● **Dataset entries**
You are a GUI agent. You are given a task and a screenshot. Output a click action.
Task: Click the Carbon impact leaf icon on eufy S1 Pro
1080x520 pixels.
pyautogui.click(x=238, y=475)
* * *
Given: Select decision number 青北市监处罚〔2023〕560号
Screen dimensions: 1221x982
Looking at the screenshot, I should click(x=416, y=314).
==
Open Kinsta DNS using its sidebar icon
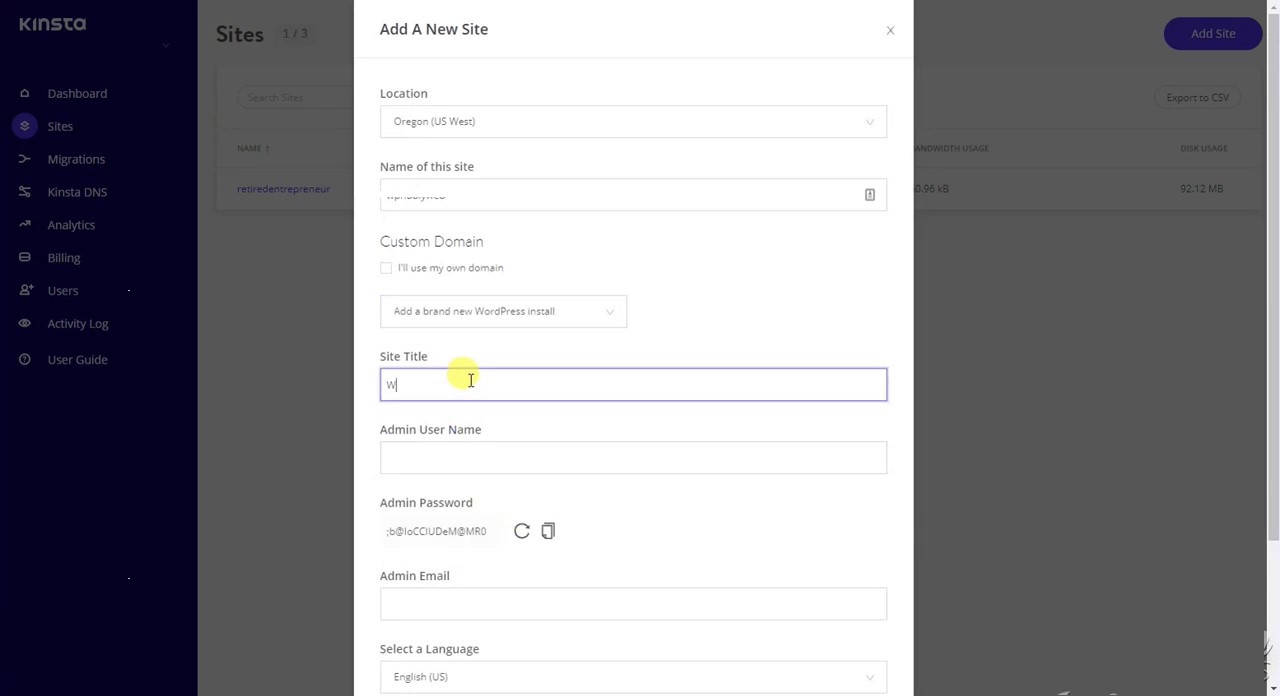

● **The exercise**
Rewrite the records above, starting at the line that has "You are a GUI" and stopping after the line that has "pyautogui.click(x=238, y=475)". Offset every coordinate in the answers by -80.

● **Complete output**
You are a GUI agent. You are given a task and a screenshot. Output a click action.
Task: Click the Carbon impact leaf icon on eufy S1 Pro
1080x520 pixels.
pyautogui.click(x=158, y=395)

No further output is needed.